▸ **Task statement**
Among the lines below, copy exactly those from the one with "You are a GUI" through the one with "Image resolution: width=443", counting both ends.

▸ **Data provided**
__________

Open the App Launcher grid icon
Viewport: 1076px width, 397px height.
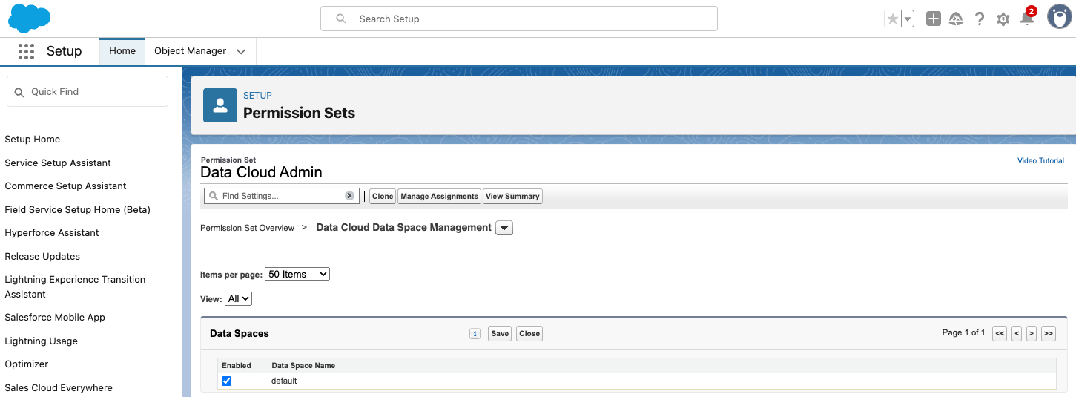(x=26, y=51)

__________

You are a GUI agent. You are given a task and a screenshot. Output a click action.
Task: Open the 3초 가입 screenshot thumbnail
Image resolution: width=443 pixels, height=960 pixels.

__________

▸ **Reply**
You are a GUI agent. You are given a task and a screenshot. Output a click action.
Task: Open the 3초 가입 screenshot thumbnail
Image resolution: width=443 pixels, height=960 pixels.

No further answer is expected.